To achieve its diversity goals, Henderson touted UC Davis’s “socially accountable” admissions strategy, which aims to deemphasize measures of academic achievement in favor of measures that appear to be proxies for diversity.
This behavior isn’t new from Henderson and UC Davis: Do No Harm previously reported on a 2022 webinar in which Henderson, discussing UC Davis’s admissions process, stated that the “overrepresentation” of Asian physicians is addressed through an “institutional diversity and inclusion policy that explicitly and publicly states our priorities for recruitment based on the statistical gap between California’s population and the physician workforce demographic of underrepresented groups.”
Next, Henderson took care to stress that the Supreme Court’s decision did not apply to graduate medical programs, such as residency programs, and encouraged them to continue to engage in diversity initiatives consistent with local laws and federal civil rights law.
Again, Henderson encouraged programs to de-emphasize metrics of academic achievement, which Henderson characterized as being “confounded” by wealth and “privilege.”

Next, Henderson offered ways for programs to mitigate their legal risk by cloaking DEI initiatives in terms that may obscure their racial focus.
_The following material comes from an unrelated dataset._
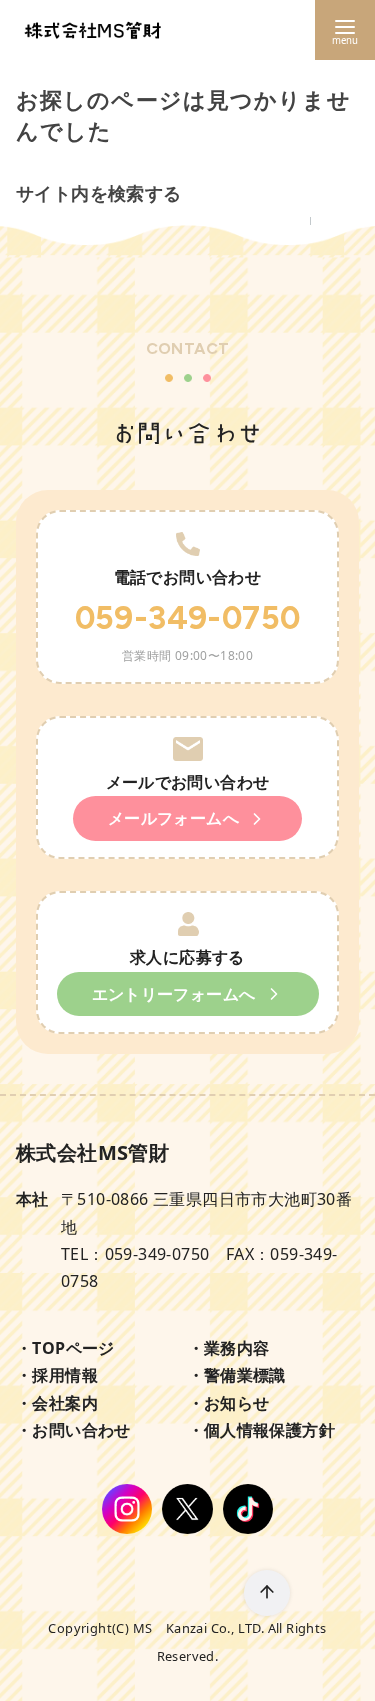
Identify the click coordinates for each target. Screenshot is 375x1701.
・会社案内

“Words matter. ‘Underrepresented in medicine’ is a term that means that the population, whatever the identity is, is underrepresented relative to the population,” Henderson said. “That’s better than ‘underrepresented minority,’ which refers to racial identity.”

And finally, Henderson concluded by encouraging residency program directors to balance the legal risk of discriminatory practices and policies with the goals of diversity.
“Try to light some fires,” he said, urging residency programs to follow their (DEI-centric) missions.
Well, there is one surefire way to mitigate risk: stop engaging in discriminatory diversity initiatives that treat individuals on the basis of their race, rather than their merit.
Unfortunately, this seems to be a bridge too far for Henderson and UC Davis.